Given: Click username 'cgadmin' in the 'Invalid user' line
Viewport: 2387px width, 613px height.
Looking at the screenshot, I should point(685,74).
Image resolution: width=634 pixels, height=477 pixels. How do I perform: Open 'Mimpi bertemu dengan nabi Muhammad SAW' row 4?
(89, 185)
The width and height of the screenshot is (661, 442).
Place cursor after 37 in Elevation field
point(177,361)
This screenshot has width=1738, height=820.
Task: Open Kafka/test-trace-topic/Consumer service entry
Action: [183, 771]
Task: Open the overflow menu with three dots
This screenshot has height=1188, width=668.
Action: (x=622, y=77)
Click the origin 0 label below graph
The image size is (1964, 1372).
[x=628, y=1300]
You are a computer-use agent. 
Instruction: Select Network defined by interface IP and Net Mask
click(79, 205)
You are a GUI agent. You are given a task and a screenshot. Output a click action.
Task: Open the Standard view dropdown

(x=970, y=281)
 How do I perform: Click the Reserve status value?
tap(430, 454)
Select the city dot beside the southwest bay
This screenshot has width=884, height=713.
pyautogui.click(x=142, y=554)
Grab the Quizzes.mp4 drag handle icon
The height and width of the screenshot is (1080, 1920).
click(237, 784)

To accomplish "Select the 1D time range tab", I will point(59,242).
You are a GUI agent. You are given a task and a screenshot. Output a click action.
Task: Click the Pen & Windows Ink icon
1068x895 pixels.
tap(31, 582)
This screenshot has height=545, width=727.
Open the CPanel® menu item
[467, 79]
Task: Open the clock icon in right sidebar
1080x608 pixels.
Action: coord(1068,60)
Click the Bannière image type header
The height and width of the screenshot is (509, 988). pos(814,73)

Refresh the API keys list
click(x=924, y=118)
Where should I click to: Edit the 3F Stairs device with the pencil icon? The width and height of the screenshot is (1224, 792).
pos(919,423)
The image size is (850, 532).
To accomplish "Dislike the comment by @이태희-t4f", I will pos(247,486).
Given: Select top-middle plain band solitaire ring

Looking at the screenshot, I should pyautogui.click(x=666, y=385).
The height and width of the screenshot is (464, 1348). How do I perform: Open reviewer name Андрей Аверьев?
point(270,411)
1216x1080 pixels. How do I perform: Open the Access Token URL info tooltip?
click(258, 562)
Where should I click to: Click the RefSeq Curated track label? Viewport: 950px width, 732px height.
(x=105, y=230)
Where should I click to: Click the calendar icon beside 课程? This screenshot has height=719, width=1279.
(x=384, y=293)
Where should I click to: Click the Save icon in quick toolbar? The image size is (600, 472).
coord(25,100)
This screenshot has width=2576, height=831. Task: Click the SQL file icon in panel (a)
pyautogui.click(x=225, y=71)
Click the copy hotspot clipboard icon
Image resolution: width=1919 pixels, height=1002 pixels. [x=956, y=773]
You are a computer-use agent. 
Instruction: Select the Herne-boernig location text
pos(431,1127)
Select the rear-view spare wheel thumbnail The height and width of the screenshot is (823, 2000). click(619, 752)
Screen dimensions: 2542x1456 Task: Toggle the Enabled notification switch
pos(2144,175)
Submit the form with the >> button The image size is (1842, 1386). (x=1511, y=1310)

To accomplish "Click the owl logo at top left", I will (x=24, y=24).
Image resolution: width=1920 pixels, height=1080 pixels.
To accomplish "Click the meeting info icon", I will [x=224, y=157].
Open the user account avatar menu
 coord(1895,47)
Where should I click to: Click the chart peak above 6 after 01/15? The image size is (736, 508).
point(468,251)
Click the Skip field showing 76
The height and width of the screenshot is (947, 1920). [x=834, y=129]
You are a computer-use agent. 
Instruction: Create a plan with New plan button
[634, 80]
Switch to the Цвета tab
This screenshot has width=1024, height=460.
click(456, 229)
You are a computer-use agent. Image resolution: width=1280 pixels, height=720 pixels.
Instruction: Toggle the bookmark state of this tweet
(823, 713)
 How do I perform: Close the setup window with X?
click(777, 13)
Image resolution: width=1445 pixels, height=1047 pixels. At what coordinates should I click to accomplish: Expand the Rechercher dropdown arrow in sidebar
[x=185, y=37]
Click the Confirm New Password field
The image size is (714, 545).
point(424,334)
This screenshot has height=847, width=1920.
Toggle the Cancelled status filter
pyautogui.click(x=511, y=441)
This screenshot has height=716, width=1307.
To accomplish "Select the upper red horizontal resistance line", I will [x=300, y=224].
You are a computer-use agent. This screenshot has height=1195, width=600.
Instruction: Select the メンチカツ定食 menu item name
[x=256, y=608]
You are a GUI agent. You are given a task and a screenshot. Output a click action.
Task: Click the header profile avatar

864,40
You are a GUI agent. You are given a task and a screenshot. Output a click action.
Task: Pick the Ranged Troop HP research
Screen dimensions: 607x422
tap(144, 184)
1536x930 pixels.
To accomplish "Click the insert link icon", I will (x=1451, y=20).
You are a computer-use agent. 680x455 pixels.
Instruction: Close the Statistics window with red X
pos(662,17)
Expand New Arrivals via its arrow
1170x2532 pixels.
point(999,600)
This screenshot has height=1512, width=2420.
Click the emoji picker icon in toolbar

TASK: Copy all of the lines above word for word, changing nothing.

FINISHED EXERCISE:
Given: Click username 'cgadmin' in the 'Invalid user' line
Viewport: 2387px width, 613px height.
Looking at the screenshot, I should point(685,74).
Image resolution: width=634 pixels, height=477 pixels. How do I perform: Open 'Mimpi bertemu dengan nabi Muhammad SAW' row 4?
(89, 185)
The width and height of the screenshot is (661, 442).
Place cursor after 37 in Elevation field
point(177,361)
This screenshot has width=1738, height=820.
Task: Open Kafka/test-trace-topic/Consumer service entry
Action: [183, 771]
Task: Open the overflow menu with three dots
This screenshot has height=1188, width=668.
Action: (x=622, y=77)
Click the origin 0 label below graph
The image size is (1964, 1372).
[x=628, y=1300]
You are a computer-use agent. 
Instruction: Select Network defined by interface IP and Net Mask
click(79, 205)
You are a GUI agent. You are given a task and a screenshot. Output a click action.
Task: Open the Standard view dropdown

(x=970, y=281)
 How do I perform: Click the Reserve status value?
tap(430, 454)
Select the city dot beside the southwest bay
This screenshot has width=884, height=713.
pyautogui.click(x=142, y=554)
Grab the Quizzes.mp4 drag handle icon
The height and width of the screenshot is (1080, 1920).
click(237, 784)

To accomplish "Select the 1D time range tab", I will point(59,242).
You are a GUI agent. You are given a task and a screenshot. Output a click action.
Task: Click the Pen & Windows Ink icon
1068x895 pixels.
tap(31, 582)
This screenshot has height=545, width=727.
Open the CPanel® menu item
[467, 79]
Task: Open the clock icon in right sidebar
1080x608 pixels.
Action: coord(1068,60)
Click the Bannière image type header
The height and width of the screenshot is (509, 988). pos(814,73)

Refresh the API keys list
click(x=924, y=118)
Where should I click to: Edit the 3F Stairs device with the pencil icon? The width and height of the screenshot is (1224, 792).
pos(919,423)
The image size is (850, 532).
To accomplish "Dislike the comment by @이태희-t4f", I will pos(247,486).
Given: Select top-middle plain band solitaire ring

Looking at the screenshot, I should pyautogui.click(x=666, y=385).
The height and width of the screenshot is (464, 1348). How do I perform: Open reviewer name Андрей Аверьев?
point(270,411)
1216x1080 pixels. How do I perform: Open the Access Token URL info tooltip?
click(258, 562)
Where should I click to: Click the RefSeq Curated track label? Viewport: 950px width, 732px height.
(x=105, y=230)
Where should I click to: Click the calendar icon beside 课程? This screenshot has height=719, width=1279.
(x=384, y=293)
Where should I click to: Click the Save icon in quick toolbar? The image size is (600, 472).
coord(25,100)
This screenshot has width=2576, height=831. Task: Click the SQL file icon in panel (a)
pyautogui.click(x=225, y=71)
Click the copy hotspot clipboard icon
Image resolution: width=1919 pixels, height=1002 pixels. [x=956, y=773]
You are a computer-use agent. 
Instruction: Select the Herne-boernig location text
pos(431,1127)
Select the rear-view spare wheel thumbnail The height and width of the screenshot is (823, 2000). click(619, 752)
Screen dimensions: 2542x1456 Task: Toggle the Enabled notification switch
pos(2144,175)
Submit the form with the >> button The image size is (1842, 1386). (x=1511, y=1310)

To accomplish "Click the owl logo at top left", I will (x=24, y=24).
Image resolution: width=1920 pixels, height=1080 pixels.
To accomplish "Click the meeting info icon", I will [x=224, y=157].
Open the user account avatar menu
 coord(1895,47)
Where should I click to: Click the chart peak above 6 after 01/15? The image size is (736, 508).
point(468,251)
Click the Skip field showing 76
The height and width of the screenshot is (947, 1920). [x=834, y=129]
You are a computer-use agent. 
Instruction: Create a plan with New plan button
[634, 80]
Switch to the Цвета tab
This screenshot has width=1024, height=460.
click(456, 229)
You are a computer-use agent. Image resolution: width=1280 pixels, height=720 pixels.
Instruction: Toggle the bookmark state of this tweet
(823, 713)
 How do I perform: Close the setup window with X?
click(777, 13)
Image resolution: width=1445 pixels, height=1047 pixels. At what coordinates should I click to accomplish: Expand the Rechercher dropdown arrow in sidebar
[x=185, y=37]
Click the Confirm New Password field
The image size is (714, 545).
point(424,334)
This screenshot has height=847, width=1920.
Toggle the Cancelled status filter
pyautogui.click(x=511, y=441)
This screenshot has height=716, width=1307.
To accomplish "Select the upper red horizontal resistance line", I will [x=300, y=224].
You are a computer-use agent. This screenshot has height=1195, width=600.
Instruction: Select the メンチカツ定食 menu item name
[x=256, y=608]
You are a GUI agent. You are given a task and a screenshot. Output a click action.
Task: Click the header profile avatar

864,40
You are a GUI agent. You are given a task and a screenshot. Output a click action.
Task: Pick the Ranged Troop HP research
Screen dimensions: 607x422
tap(144, 184)
1536x930 pixels.
To accomplish "Click the insert link icon", I will (x=1451, y=20).
You are a computer-use agent. 680x455 pixels.
Instruction: Close the Statistics window with red X
pos(662,17)
Expand New Arrivals via its arrow
1170x2532 pixels.
point(999,600)
This screenshot has height=1512, width=2420.
Click the emoji picker icon in toolbar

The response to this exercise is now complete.